The study, conducted in 2016 and titled “Pharmacists in Humanitarian Crisis Settings,” looked at the situation of 106 Syrian refugees with chronic conditions living in three Jordanian cities: Amman, Mafraq and Zarqa.
The refugees in the study were randomly divided into two categories. The first was a group that received clinical pharmacological intervention—that is, a pharmacist provided consultation on their disease and medicines, and wrote recommendations to the doctors who followed up on the patients. The second was a control group that did not receive a similar service.
The results revealed a decrease in the rate of treatment-related problems and a decrease in the use of nonessential drugs among patients who received pharmacists’ services, compared to those in the control group. The results also showed that 83 percent of the physicians agreed with pharmacists’ recommendations, while more than 70 percent of patients in the intervention group expressed satisfaction with the home-delivered medication management.

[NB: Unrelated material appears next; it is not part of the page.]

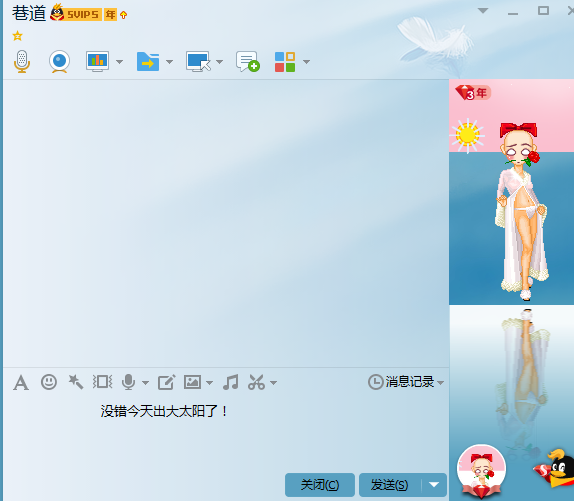The image size is (574, 501).
Task: Toggle the yellow star favorite icon
Action: point(17,36)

This study provides important information, not only about the health of Syrian refugees but also about the central role that pharmacists can play in emergency situations, helping to reduce medical problems and lowering patients’ costs.
“Pharmacists are the health professionals who can be easily reached,” said Mohamed Ezzat Amin, an assistant professor at Beirut Arab University’s Faculty of Pharmacy, in Lebanon, who was not involved in the study. “The pharmacist can monitor, assess and adjust the use of medicines and prevent disease. He or she also contributes to the prevention of complications that may result from taking certain medications without consulting a specialist.”
More than 1.3 million Syrians, including 655 thousand registered refugees, are now living in Jordan, and many of them are facing severe financial hardships, according to the official Jordan Response Plan for the Syria Crisis, 2018–2020, prepared by the Jordanian government in partnership with U.N. agencies and other organizations.
Access to adequate medical care is consistently a problem for the refugees.
Nearly 80 percent of those in urban areas live below the poverty line on less than $3 per day, according to UNHCR, the United Nations refugee agency, which means that the cost of basic medical treatment goes far beyond their ability to pay. Forty-five percent of Syrian refugee children under the age of six do not have access to basic health care, such as vaccines, according to an assessment last year by Unicef.
Compounding the problem, the Jordanian government abolished subsidized health services to Syrian refugees in March of last year, raising the cost refugees must pay for public health services two- to fivefold. Charges for a regular hospital birth, for example, rose from 60 Jordanian dinars to 240 dinars ($85 to $338) and those for a caesarean section increased from 240 dinars to 600 dinars ($338 to $846).
Jordan’s decision came as a result of the high costs of providing health-care services to Syrian refugees. From 2012, when the influx of Syrian refugees to Jordan began, through 2016, the kingdom spent nearly 1.5 billion Jordanian dinars ($ 2.1 billion) on health-care services to Syrian refugees, a spokesman for the health ministry told the Jordan Times. Direct health-care costs are estimated at more than $115 million annually from 2018 to 2020, according to the Jordan Response Plan.
Because of the rising costs they face and their inability to pay, some refugees are going to pharmacies directly to avoid the cost of medical consultations. This puts pharmacists in a position to help refugees manage some of their health problems.
“The rate of health medication-related problems among refugees is increasing,” said Basheti, the pharmacy dean at the Applied Science Private University. “This indicates poor living conditions, lack of health services, financial difficulties and lack of health coverage.”
Last year, Médecins Sans Frontières, a humanitarian group also known as Doctors Without Borders, warned of the danger of abolishing subsidized health services for Syrian refugees in Jordan and called for increased international aid. “We are concerned that Syrian families could start to de-prioritize seeking health care for themselves or their family members because of other needed living expenses,” Brett Davis, the organization’s head of mission in Jordan, said in a written statement. “As adaptive measures, Syrians may resort to self-medication or other alternative less costly means that could be inadequate or even harmful,” he said.
The study by Basheti and others, which was published last February in the journal Research in Social and Administrative Pharmacy, said that the direct and constant relationship between pharmacists and refugee patients is a basis for providing psychosocial support to people in crisis settings. This is in addition to the pharmacists’ role in areas like reducing self-medication, avoiding excessive doses, dealing with non-compliance, and educating refugees about the improper use of herbs and over-the-counter medications.
Amin, of Beirut Arab University, believes in strengthening the role of pharmacists in health-services programs provided to refugees throughout the world in line with World Health Organization recommendationx to ensure health care coverage for all.
“More training should be provided for pharmacists to give better health care, improving the quality of health services provided to refugees wherever they are,” he said.